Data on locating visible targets
* * * * * * *

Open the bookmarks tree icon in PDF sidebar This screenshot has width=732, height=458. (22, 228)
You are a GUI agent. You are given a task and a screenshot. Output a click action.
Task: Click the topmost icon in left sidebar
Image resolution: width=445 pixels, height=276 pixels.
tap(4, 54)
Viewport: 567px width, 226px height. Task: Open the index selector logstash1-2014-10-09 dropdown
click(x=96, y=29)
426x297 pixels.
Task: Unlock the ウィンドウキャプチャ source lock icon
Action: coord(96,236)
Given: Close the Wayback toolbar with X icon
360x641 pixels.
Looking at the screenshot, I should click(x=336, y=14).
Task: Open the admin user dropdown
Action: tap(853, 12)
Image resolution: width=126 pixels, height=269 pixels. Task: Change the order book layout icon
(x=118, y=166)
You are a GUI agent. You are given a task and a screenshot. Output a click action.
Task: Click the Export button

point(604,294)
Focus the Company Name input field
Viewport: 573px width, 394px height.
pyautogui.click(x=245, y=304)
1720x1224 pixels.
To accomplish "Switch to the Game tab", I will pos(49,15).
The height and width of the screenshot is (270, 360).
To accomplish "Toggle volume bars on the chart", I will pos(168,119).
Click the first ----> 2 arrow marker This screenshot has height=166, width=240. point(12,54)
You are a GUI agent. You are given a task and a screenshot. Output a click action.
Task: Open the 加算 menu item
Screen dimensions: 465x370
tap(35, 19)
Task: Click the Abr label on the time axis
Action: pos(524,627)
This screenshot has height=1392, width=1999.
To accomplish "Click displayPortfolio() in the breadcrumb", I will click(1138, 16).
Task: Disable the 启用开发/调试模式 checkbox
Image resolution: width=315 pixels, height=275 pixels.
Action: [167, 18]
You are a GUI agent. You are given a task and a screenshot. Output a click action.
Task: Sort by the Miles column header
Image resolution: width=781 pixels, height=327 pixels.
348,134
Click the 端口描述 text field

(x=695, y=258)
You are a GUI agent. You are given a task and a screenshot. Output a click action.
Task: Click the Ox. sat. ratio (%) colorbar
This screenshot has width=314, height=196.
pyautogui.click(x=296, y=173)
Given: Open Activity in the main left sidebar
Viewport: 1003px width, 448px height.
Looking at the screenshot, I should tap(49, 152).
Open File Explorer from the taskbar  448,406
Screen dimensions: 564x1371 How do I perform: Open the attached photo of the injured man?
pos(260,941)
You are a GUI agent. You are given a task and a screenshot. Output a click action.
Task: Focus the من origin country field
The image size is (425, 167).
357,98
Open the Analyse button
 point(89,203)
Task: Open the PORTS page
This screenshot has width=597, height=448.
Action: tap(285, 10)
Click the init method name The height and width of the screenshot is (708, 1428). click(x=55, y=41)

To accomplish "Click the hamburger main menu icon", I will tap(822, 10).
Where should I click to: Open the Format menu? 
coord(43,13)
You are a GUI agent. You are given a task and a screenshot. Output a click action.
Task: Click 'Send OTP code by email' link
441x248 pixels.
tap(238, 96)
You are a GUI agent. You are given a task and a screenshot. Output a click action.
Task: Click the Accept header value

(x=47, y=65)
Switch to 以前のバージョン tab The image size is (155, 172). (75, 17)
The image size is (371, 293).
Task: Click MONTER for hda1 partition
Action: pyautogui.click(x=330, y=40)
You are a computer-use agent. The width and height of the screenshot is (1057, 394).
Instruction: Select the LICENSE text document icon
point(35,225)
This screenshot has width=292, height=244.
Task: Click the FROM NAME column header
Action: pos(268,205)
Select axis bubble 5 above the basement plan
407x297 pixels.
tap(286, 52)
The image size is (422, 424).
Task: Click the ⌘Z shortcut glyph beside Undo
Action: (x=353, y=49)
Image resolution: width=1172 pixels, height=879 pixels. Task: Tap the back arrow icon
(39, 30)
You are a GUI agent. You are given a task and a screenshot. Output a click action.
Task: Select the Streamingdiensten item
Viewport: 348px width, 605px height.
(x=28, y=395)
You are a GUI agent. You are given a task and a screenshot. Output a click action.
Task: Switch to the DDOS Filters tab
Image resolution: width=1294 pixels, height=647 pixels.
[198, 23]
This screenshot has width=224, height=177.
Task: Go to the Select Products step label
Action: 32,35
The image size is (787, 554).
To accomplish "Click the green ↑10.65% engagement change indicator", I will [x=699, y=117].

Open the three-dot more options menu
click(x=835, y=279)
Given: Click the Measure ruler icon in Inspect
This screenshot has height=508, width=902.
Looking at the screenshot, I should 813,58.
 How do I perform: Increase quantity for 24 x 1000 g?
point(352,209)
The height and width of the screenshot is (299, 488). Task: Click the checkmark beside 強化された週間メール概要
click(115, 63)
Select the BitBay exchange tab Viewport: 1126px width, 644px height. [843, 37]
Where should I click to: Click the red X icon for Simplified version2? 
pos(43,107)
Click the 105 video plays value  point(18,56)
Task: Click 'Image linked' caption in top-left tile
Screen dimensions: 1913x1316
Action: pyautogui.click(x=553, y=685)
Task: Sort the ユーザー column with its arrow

* * * * * * *

## REQUIRED TASK
Can you rewrite all of the data above with every "Image resolution" changed to "Screenshot size" and nothing else altered?

## ANSWER TO THIS PROBLEM
Open the bookmarks tree icon in PDF sidebar This screenshot has width=732, height=458. (22, 228)
You are a GUI agent. You are given a task and a screenshot. Output a click action.
Task: Click the topmost icon in left sidebar
Screenshot size: width=445 pixels, height=276 pixels.
tap(4, 54)
Viewport: 567px width, 226px height. Task: Open the index selector logstash1-2014-10-09 dropdown
click(x=96, y=29)
426x297 pixels.
Task: Unlock the ウィンドウキャプチャ source lock icon
Action: coord(96,236)
Given: Close the Wayback toolbar with X icon
360x641 pixels.
Looking at the screenshot, I should click(x=336, y=14).
Task: Open the admin user dropdown
Action: tap(853, 12)
Screenshot size: width=126 pixels, height=269 pixels. Task: Change the order book layout icon
(x=118, y=166)
You are a GUI agent. You are given a task and a screenshot. Output a click action.
Task: Click the Export button

point(604,294)
Focus the Company Name input field
Viewport: 573px width, 394px height.
pyautogui.click(x=245, y=304)
1720x1224 pixels.
To accomplish "Switch to the Game tab", I will pos(49,15).
The height and width of the screenshot is (270, 360).
To accomplish "Toggle volume bars on the chart", I will pos(168,119).
Click the first ----> 2 arrow marker This screenshot has height=166, width=240. point(12,54)
You are a GUI agent. You are given a task and a screenshot. Output a click action.
Task: Open the 加算 menu item
Screen dimensions: 465x370
tap(35, 19)
Task: Click the Abr label on the time axis
Action: pos(524,627)
This screenshot has height=1392, width=1999.
To accomplish "Click displayPortfolio() in the breadcrumb", I will click(1138, 16).
Task: Disable the 启用开发/调试模式 checkbox
Screenshot size: width=315 pixels, height=275 pixels.
Action: [167, 18]
You are a GUI agent. You are given a task and a screenshot. Output a click action.
Task: Sort by the Miles column header
Screenshot size: width=781 pixels, height=327 pixels.
348,134
Click the 端口描述 text field

(x=695, y=258)
You are a GUI agent. You are given a task and a screenshot. Output a click action.
Task: Click the Ox. sat. ratio (%) colorbar
This screenshot has width=314, height=196.
pyautogui.click(x=296, y=173)
Given: Open Activity in the main left sidebar
Viewport: 1003px width, 448px height.
Looking at the screenshot, I should tap(49, 152).
Open File Explorer from the taskbar  448,406
Screen dimensions: 564x1371 How do I perform: Open the attached photo of the injured man?
pos(260,941)
You are a GUI agent. You are given a task and a screenshot. Output a click action.
Task: Focus the من origin country field
The image size is (425, 167).
357,98
Open the Analyse button
 point(89,203)
Task: Open the PORTS page
This screenshot has width=597, height=448.
Action: tap(285, 10)
Click the init method name The height and width of the screenshot is (708, 1428). click(x=55, y=41)

To accomplish "Click the hamburger main menu icon", I will tap(822, 10).
Where should I click to: Open the Format menu? 
coord(43,13)
You are a GUI agent. You are given a task and a screenshot. Output a click action.
Task: Click 'Send OTP code by email' link
441x248 pixels.
tap(238, 96)
You are a GUI agent. You are given a task and a screenshot. Output a click action.
Task: Click the Accept header value

(x=47, y=65)
Switch to 以前のバージョン tab The image size is (155, 172). (75, 17)
The image size is (371, 293).
Task: Click MONTER for hda1 partition
Action: pyautogui.click(x=330, y=40)
You are a computer-use agent. The width and height of the screenshot is (1057, 394).
Instruction: Select the LICENSE text document icon
point(35,225)
This screenshot has width=292, height=244.
Task: Click the FROM NAME column header
Action: pos(268,205)
Select axis bubble 5 above the basement plan
407x297 pixels.
tap(286, 52)
The image size is (422, 424).
Task: Click the ⌘Z shortcut glyph beside Undo
Action: (x=353, y=49)
Screenshot size: width=1172 pixels, height=879 pixels. Task: Tap the back arrow icon
(39, 30)
You are a GUI agent. You are given a task and a screenshot. Output a click action.
Task: Select the Streamingdiensten item
Viewport: 348px width, 605px height.
(x=28, y=395)
You are a GUI agent. You are given a task and a screenshot. Output a click action.
Task: Switch to the DDOS Filters tab
Screenshot size: width=1294 pixels, height=647 pixels.
[198, 23]
This screenshot has width=224, height=177.
Task: Go to the Select Products step label
Action: 32,35
The image size is (787, 554).
To accomplish "Click the green ↑10.65% engagement change indicator", I will [x=699, y=117].

Open the three-dot more options menu
click(x=835, y=279)
Given: Click the Measure ruler icon in Inspect
This screenshot has height=508, width=902.
Looking at the screenshot, I should 813,58.
 How do I perform: Increase quantity for 24 x 1000 g?
point(352,209)
The height and width of the screenshot is (299, 488). Task: Click the checkmark beside 強化された週間メール概要
click(115, 63)
Select the BitBay exchange tab Viewport: 1126px width, 644px height. [843, 37]
Where should I click to: Click the red X icon for Simplified version2? 
pos(43,107)
Click the 105 video plays value  point(18,56)
Task: Click 'Image linked' caption in top-left tile
Screen dimensions: 1913x1316
Action: pyautogui.click(x=553, y=685)
Task: Sort the ユーザー column with its arrow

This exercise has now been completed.